Have you ever found yourself in conflict? Someone says or does something that hurts you – deeply. You are left wonder how to handle the situation. What to do next? Sometimes it is not a close relationship, and you let it go. You move on. Other times, moving on isn’t an option.
When this happens in my world, my initial reaction (too frequently) is revenge. A little taste of their own medicine. A little passive-aggressive tit-for-tat. (I’m a work in progress. What can I say?)
Then, once my initial shock, hurt, and disappoint pass, I tend to let it go. But not always in a forgive-and-forget sort of way. Sometimes, my attitude can look a lot more like “let it go” or “write it off.”
Sometimes, the response to someone who has hurt or offended me is all the way on the other end of the spectrum. We all have those precious, priceless relationships for which there is no end to what we’d do to preserve them – even if the efforts are one-sided and no matter the toll.
For a long time, I tended to see God as a “let it go” or “write it off” kind of God. The pain and suffering that permeate every corner of this world can leave one asking – What kind of God does that? What kind of God allows this kind of suffering? Or worse, what kind of God inflicts this kind of pain? It would be real easy to answer back – “The kind of God who has written us off.”
I’ve come to realize over time that I was asking the wrong question. We shouldn’t be asking What kind of God does that? The better question is What kind of God does that?
When we stop blaming God for the state of affairs (What kind of God does that?) and focus on the lengths to which He will go to keep us in relationship for eternity (What kind of God does that?) – our whole world is changed.
When Adam and Eve took a big, ol’ hunking bite of an apple – He would have had every right to kick them (and us with them) to the curb. That’s not our God. He didn’t write them off, and He doesn’t write us off. No, God went to work straight away chasing mankind down to close the separation that had been created between Him and us. God declared early and often that He values His relationship with each one of us as priceless and precious.
We – you, me, the cantankerous neighbor next door, the drug addict curled up in the alley, the pious who sit upright in their pews, the humble who roll up their sleeves to clean up after a disaster, the soft-spoken teen who checks groceries, the loud-mouth who wants everyone within a ten-mile radius to know the latest and greatest thing he did – all of us – He counts EACH ONE OF US among the priceless, precious relationships that are worth pursuing at any and all costs. Even to the point of enduring torture and death on a cross.
What kind of God does that?
God could have kicked us to the curb with that rotten apple core, but He didn’t. This is where my faith is really tested. The misplaced question of how a loving God could allow suffering doesn’t challenge my faith the way God’s unrelenting pursuit does. I can understand how suffering is a risk associated with free will and how a relationship with God would be meaningless without free will.
What I have more trouble understanding is –
- Why would God waste His time chasing me down when I fail Him time and time and time again?

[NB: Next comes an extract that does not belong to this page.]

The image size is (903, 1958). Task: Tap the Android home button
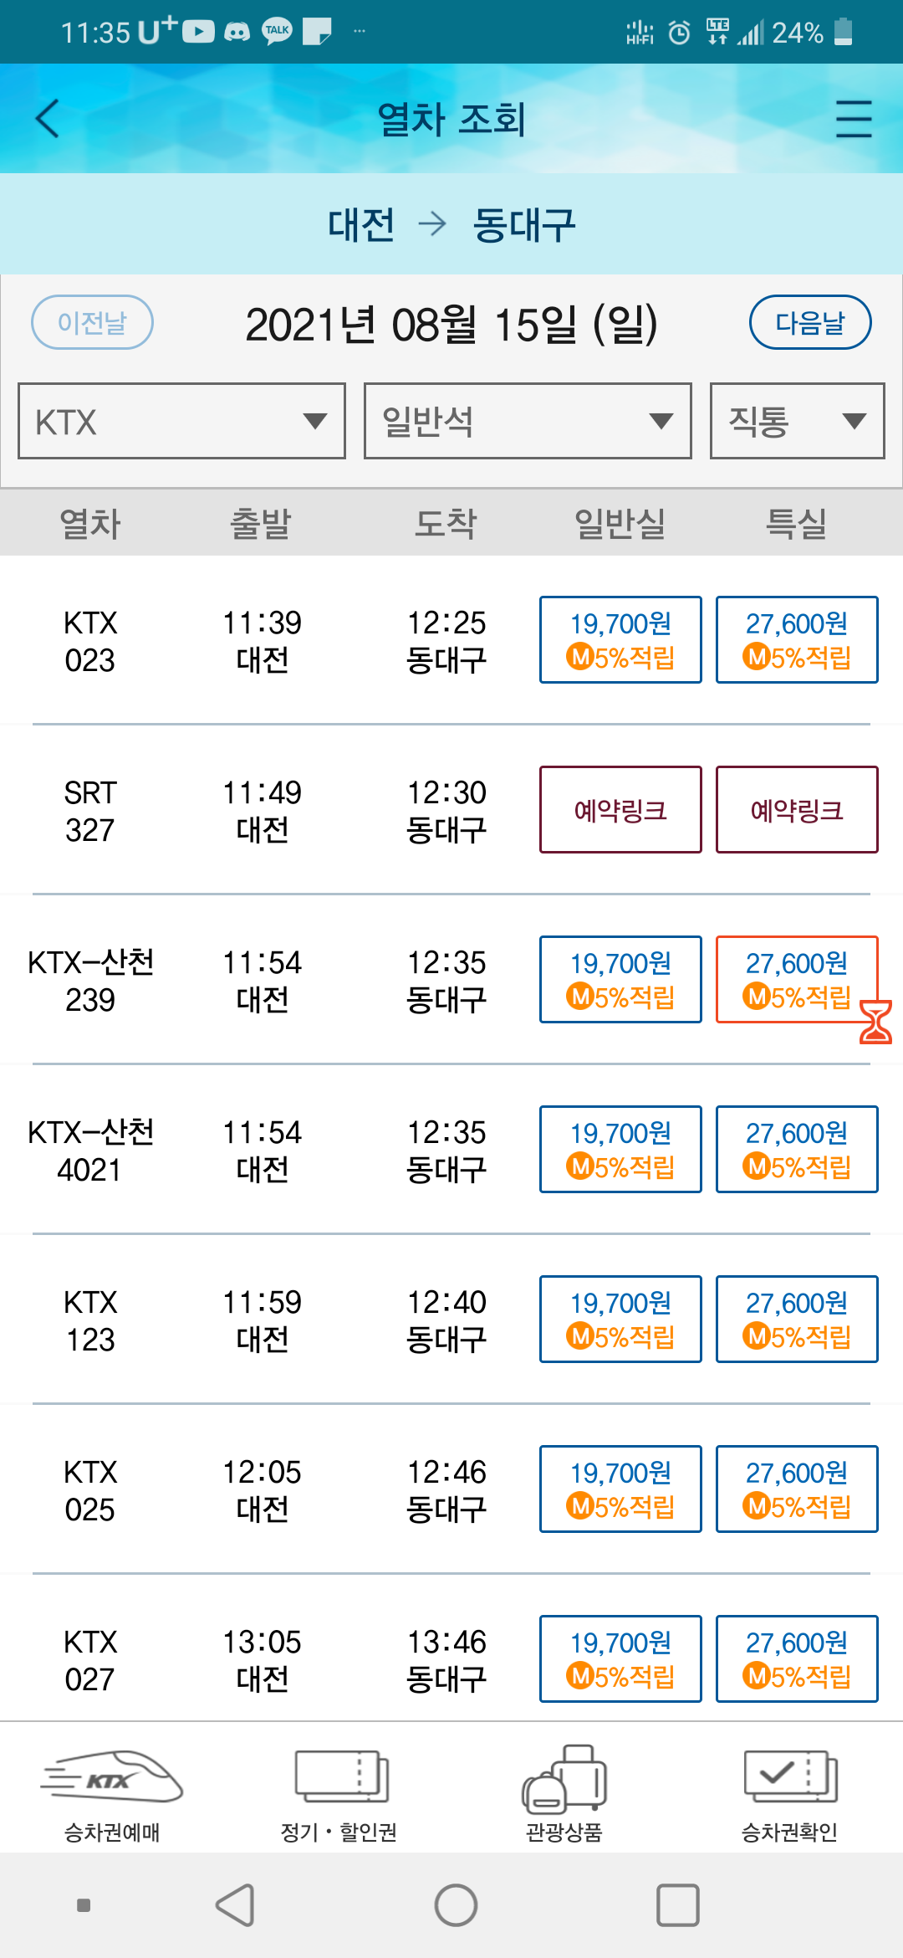coord(456,1905)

- What does God see in this wretched heart?
- How does His grace, mercy, patience, and love not run out when I continue to test it over and over and over again?
- Why would Jesus – a divine member of the Holy Trinity – humble himself to walk in my shoes?
- Why would He endure torture and death to ensure me a place for eternity?
It seems too good to be true that God would waste even half of a second on me. We are so used to being written off by others for the slightest of infractions that it is inconceivable that God would even give us the time of day.
Well, it’s true.
This weekend, we are invited to contemplate (and celebrate) the mystery of just how far our God will go to chase us down. As we remember, Jesus’ death and resurrection, we get a very up close and personal answer to the question – What kind of God does that?
Dear Father, we have given You every reason imaginable to abandon us. Yet, You refuse. We are so grateful that our trangressions do not deter you from your unwavering pursuit of a relationship with us. Help us to follow the model of love “too good to be true” lived out by your Son, Jesus Christ. Help us to see everyone around us (ourselves included) through your eyes as priceless and precious. When we are tempted to “let it go,” may your Spirit stir in our souls reminding us exactly What kind of God does that!
In the name of your precious Son, Jesus – Amen!